━━━ Textabschnitt ━━━
2. Das beanspruchte, zweifellos gewerblich anwendbare Hardtop-Fahrzeugdach ist unbestritten neu. Außer der nachveröffentlichten DE 199 32 503 A1 zeigt oder beschreibt keine der im Verfahren berücksichtigten Druckschriften ein Fahrzeugdach, bei dem ein Gelenk am hinteren Ende von Heckscheibe und Heckteil angeordnet ist mit der Folge, dass das Heckteil und die Heckscheibe in Öffnungsstellung mit der konvex gekrümmten Seite nach unten im Ablageraum verstaut sind und dass in der im Ablageraum verstauten Lage der Relativwinkel zwischen dem Heckteil und der Heckscheibe ein Maximum einnimmt. Das aus der nachveröffentlichten DE 199 32 503 A1 bekannte Fahrzeugdach unterscheidet sich vom Gegenstand des Patentanspruchs 1 zumindest dadurch, dass eine Heckscheibe und ein Heckteil nicht von einem gemeinsamen als Viergelenk-Mechanismus ausgebildeten Verstellmechanismus zwangsgesteuert sind.
━━━ Gespeicherte Daten ━━━
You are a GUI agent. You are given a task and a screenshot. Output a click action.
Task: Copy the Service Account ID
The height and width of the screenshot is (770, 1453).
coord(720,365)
━━━
Gib den Textabschnitt über das Hardtop-Fahrzeugdach vollständig und wortgetreu wieder.

2. Das beanspruchte, zweifellos gewerblich anwendbare Hardtop-Fahrzeugdach ist unbestritten neu. Außer der nachveröffentlichten DE 199 32 503 A1 zeigt oder beschreibt keine der im Verfahren berücksichtigten Druckschriften ein Fahrzeugdach, bei dem ein Gelenk am hinteren Ende von Heckscheibe und Heckteil angeordnet ist mit der Folge, dass das Heckteil und die Heckscheibe in Öffnungsstellung mit der konvex gekrümmten Seite nach unten im Ablageraum verstaut sind und dass in der im Ablageraum verstauten Lage der Relativwinkel zwischen dem Heckteil und der Heckscheibe ein Maximum einnimmt. Das aus der nachveröffentlichten DE 199 32 503 A1 bekannte Fahrzeugdach unterscheidet sich vom Gegenstand des Patentanspruchs 1 zumindest dadurch, dass eine Heckscheibe und ein Heckteil nicht von einem gemeinsamen als Viergelenk-Mechanismus ausgebildeten Verstellmechanismus zwangsgesteuert sind.